Though I use reflector tacks primarily for traveling to and from deer stands, they’re also useful trail markers for overnight camping, hiking, and wading or boating to duck blinds in swampland.
No doubt, reflector tacks collaborate with a GPS and a compass. The tacks are the Hansel and Gretel element after the high tech has done its work determining destinations. Keep the GPS handy until an entire trail has been marked. Then put that pricey gizmo into energy-saver mode, and reflector tacks will take you from there.
The short, quarter-inch shank on reflector tacks doesn’t damage trees, but they can be prickly to humans. I had a friend in Boy Scouts who once used his pants pocket as a tackle box for a half-dozen Rapalas. It took a while to detach him from his pocket and the same principle applies here. Before I enter the woods, I store a cluster of tacks in a plastic bottle that travels comfortably in my clothing. The bottle has a large opening and the lid comes off easily — when I want it to — but otherwise stays fastened.
Trail marking requires layers of repetition, particularly for longer-distance destinations. I start by pushing two tacks into a relatively healthy tree. However, sometimes I have to accept the tree I’m offered. The double tacks become my trailhead anchor and let me know I’ve arrived at the same tree when I return. It’s helpful during times when I come in from an unfamiliar direction.
From there, I take the path of least resistance in the general direction of my tree stand and place single tacks in trees of an initial section. While standing beside any of those trees, I look for an unobstructed view of the next tack down the trail. The distance between each depends on brush density. I work as far along a trail as I can without losing sight of the first tree in a section. I also don’t want to tack too many, especially on public land. Illuminating the forest like Minneapolis reflecting on the Mississippi defeats the purpose of being out there. Minimalism takes precedent, and removing them at the end of the season on public land.
Then I travel back, tacking trees along the way for the return route. I’ve found that simply putting tacks in the opposite side of trees with existing tacks doesn’t always work. Many factors interfere, like other trees or branches that block my sightline. So, consider different trees.
This ebb and flow continues: Go deeper into the woods, retrace steps, lengthen the trail to a next stretch, return.
Brush is so thick at times that twists and turns are inevitable. In these situations, “connecting the dots” is helpful. I shorten the section of trail-marking, take the easiest detour around the brush and tack a tree on the other side of the brush that restarts the trail. With these two ends marked, a walking path can be cleared through it.

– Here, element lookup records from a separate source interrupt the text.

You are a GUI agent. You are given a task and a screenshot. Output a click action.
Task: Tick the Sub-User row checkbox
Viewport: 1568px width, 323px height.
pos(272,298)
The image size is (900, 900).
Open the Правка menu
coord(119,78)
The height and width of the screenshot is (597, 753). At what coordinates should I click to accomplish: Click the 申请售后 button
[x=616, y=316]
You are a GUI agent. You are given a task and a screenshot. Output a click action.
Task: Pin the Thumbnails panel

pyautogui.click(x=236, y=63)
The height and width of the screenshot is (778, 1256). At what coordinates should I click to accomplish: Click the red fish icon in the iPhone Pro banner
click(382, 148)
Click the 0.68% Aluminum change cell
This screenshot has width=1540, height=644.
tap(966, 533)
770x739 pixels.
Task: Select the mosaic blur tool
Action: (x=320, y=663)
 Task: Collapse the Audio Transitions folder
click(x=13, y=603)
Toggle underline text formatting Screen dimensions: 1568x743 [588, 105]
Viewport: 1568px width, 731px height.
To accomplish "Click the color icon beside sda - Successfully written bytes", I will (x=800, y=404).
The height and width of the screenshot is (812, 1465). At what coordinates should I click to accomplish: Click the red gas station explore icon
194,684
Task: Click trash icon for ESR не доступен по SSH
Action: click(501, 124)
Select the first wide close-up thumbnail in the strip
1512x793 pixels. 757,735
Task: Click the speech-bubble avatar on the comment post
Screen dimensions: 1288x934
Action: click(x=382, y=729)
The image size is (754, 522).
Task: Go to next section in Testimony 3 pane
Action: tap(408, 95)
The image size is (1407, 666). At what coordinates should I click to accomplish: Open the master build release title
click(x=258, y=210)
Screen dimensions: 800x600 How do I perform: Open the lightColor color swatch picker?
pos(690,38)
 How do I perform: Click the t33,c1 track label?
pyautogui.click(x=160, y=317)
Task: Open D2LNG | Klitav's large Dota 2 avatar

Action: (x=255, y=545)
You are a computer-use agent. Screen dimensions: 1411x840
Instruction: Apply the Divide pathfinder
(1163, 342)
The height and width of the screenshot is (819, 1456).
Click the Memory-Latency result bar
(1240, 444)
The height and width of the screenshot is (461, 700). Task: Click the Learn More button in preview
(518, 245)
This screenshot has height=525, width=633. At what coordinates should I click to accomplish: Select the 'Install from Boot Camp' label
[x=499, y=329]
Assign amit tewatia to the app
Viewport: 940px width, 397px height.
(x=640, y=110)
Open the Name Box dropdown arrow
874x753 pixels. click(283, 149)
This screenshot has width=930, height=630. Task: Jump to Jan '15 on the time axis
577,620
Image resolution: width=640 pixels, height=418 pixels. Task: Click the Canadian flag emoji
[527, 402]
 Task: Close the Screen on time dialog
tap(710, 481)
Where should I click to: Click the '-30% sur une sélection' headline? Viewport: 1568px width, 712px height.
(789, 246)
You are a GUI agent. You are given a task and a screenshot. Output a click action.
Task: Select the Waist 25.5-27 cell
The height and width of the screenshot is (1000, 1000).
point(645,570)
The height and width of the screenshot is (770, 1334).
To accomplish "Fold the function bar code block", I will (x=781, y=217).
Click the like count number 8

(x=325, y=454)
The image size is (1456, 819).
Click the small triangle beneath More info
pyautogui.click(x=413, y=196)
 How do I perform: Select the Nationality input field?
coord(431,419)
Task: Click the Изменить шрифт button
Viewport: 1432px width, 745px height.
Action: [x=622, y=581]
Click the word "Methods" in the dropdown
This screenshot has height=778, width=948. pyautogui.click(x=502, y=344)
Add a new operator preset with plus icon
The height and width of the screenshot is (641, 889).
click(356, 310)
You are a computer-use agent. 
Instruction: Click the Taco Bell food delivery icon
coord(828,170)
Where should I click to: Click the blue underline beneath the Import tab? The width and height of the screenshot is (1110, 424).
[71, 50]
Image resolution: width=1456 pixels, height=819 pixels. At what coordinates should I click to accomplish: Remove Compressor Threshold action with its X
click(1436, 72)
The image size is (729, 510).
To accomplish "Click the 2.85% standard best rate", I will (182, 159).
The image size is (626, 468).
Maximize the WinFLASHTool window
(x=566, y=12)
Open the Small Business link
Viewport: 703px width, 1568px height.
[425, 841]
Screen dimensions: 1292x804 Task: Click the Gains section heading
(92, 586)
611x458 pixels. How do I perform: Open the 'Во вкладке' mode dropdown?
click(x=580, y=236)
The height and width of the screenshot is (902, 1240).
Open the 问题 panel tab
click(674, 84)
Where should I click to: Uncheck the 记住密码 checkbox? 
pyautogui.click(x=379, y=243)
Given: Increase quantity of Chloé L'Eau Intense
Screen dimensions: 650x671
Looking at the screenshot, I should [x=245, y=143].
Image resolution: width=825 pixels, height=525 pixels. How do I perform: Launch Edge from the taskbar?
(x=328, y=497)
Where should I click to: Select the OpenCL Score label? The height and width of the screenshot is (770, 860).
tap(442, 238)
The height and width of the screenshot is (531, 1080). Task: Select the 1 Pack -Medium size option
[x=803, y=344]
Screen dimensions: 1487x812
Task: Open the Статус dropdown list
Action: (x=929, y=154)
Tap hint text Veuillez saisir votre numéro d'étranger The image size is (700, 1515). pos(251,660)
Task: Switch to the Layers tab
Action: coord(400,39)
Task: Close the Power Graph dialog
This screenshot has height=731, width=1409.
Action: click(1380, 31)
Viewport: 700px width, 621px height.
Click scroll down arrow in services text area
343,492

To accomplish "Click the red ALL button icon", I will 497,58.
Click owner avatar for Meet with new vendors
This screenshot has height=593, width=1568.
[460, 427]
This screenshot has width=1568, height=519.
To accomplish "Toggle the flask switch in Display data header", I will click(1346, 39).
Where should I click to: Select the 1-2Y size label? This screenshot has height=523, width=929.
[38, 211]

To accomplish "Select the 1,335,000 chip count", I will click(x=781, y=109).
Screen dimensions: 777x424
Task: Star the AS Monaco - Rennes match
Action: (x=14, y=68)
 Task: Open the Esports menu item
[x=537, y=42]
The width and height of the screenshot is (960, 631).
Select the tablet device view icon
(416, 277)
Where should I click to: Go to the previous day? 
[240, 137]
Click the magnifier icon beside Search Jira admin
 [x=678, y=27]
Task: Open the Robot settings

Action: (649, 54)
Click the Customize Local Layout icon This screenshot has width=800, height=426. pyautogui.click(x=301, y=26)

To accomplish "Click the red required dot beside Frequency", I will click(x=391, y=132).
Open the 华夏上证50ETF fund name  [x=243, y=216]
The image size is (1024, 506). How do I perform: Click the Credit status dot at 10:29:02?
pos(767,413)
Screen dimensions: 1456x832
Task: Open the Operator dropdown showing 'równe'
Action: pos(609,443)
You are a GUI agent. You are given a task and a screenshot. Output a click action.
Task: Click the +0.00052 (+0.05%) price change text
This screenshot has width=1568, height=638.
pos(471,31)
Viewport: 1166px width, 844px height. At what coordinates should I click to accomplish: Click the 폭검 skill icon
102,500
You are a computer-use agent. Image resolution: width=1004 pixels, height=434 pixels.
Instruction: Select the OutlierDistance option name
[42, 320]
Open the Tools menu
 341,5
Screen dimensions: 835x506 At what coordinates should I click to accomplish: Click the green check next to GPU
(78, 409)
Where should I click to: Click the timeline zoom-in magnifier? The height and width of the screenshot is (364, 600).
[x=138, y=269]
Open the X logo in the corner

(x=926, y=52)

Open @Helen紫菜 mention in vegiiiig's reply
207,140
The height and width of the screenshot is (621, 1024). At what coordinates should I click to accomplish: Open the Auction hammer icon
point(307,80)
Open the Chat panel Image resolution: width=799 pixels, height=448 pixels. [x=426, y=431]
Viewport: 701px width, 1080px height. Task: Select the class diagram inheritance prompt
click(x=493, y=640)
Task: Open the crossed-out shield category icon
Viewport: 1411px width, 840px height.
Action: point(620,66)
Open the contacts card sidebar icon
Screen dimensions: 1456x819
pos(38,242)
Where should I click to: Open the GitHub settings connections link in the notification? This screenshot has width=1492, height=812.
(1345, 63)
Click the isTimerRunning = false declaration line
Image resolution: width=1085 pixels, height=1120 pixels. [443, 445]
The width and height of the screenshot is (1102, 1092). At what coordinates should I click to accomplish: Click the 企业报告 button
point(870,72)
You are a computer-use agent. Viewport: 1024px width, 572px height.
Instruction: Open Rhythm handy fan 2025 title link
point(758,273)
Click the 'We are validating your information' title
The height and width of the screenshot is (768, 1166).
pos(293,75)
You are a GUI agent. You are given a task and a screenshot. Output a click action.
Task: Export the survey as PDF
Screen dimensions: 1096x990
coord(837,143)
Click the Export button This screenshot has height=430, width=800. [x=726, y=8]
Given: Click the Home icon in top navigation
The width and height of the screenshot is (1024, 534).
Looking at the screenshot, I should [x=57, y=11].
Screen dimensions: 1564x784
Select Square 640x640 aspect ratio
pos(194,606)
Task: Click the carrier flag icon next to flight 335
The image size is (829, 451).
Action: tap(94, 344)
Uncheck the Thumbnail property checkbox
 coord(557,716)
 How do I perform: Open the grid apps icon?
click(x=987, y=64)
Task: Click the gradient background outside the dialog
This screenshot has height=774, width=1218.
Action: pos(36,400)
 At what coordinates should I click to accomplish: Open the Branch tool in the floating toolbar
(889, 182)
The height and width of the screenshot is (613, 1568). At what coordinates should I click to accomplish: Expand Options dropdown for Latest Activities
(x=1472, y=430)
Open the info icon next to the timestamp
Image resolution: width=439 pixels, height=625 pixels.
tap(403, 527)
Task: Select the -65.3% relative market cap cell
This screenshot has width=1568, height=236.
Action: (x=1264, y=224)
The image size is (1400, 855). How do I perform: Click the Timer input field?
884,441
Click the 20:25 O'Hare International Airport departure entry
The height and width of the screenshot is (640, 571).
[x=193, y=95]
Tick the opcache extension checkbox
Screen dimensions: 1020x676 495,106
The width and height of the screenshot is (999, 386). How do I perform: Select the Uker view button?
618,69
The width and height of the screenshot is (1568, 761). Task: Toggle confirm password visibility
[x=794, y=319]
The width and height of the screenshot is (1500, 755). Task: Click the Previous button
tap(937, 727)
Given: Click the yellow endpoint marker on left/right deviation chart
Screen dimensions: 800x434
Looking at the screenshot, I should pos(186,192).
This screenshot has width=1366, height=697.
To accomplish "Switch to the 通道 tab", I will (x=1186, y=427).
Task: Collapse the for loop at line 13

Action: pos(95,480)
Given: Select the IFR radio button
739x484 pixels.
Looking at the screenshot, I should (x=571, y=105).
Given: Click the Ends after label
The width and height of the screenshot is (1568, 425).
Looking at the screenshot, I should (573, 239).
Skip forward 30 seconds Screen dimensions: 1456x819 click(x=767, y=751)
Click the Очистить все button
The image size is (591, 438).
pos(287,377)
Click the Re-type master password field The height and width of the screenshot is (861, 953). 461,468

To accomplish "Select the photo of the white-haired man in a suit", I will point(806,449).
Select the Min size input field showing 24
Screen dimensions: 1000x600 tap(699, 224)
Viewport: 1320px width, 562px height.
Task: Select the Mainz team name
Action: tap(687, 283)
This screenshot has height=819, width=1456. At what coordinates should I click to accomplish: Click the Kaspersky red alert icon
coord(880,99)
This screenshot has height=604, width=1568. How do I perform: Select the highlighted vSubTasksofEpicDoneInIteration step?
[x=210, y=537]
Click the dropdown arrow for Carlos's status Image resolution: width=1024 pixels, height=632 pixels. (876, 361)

But those detours are sometimes misleading and result is in an inefficient array of dead ends. Thus, going around the brush, rather than through it, is Option Two. This is also vitally important on public land where cutting or damaging trees and vegetation is unlawful. Therefore, I’ve devised a “tacks’ code” to indicate when I should distinctly veer, or make a sharp left or right. These turn signals are designed in cryptic patterns — known only to me — to improve my chances of being the only one who shows up at my tree stand.
Once the tacks are in place, I walk the trail from end to end in both directions, fine-tuning it for safe, quiet entry during deer season. Windfall branches get moved aside from under foot and wherever possible, face-slapper twigs are tucked back.
Establishing a footpath into the woods takes time and I don’t begrudge a bit of it. Physical exercise is different when walking slowly across forest terrain. Unseen rocks, branches and bumps cause teeterings that force leg, stomach and back muscles to rescue the upper body in the battle between gravity and upright.
I also begin nicknaming inhabitants of the surroundings, like the Fuzzy Aspen and the Elephant Foot Stump, to help me remember locations. It generates a feel of familiarity.
Without conscious intent, I catch myself examining tree bark and learning subtleties of color, texture and moss that distinguish one tree from the next and help determine its age. I inhale an ever-present mix of fragrances exuding from dried leaves, soil and pine needles. When I’m lucky, some of those aromas travel home with me as passengers in my boots or sap on my hands. I hear a beaver tail smack the water on a nearby lake. I watch a grouse pick its way across the forest floor until it’s within four yards of a tree I’m about to tack. So I wait. And it never knows I’m there.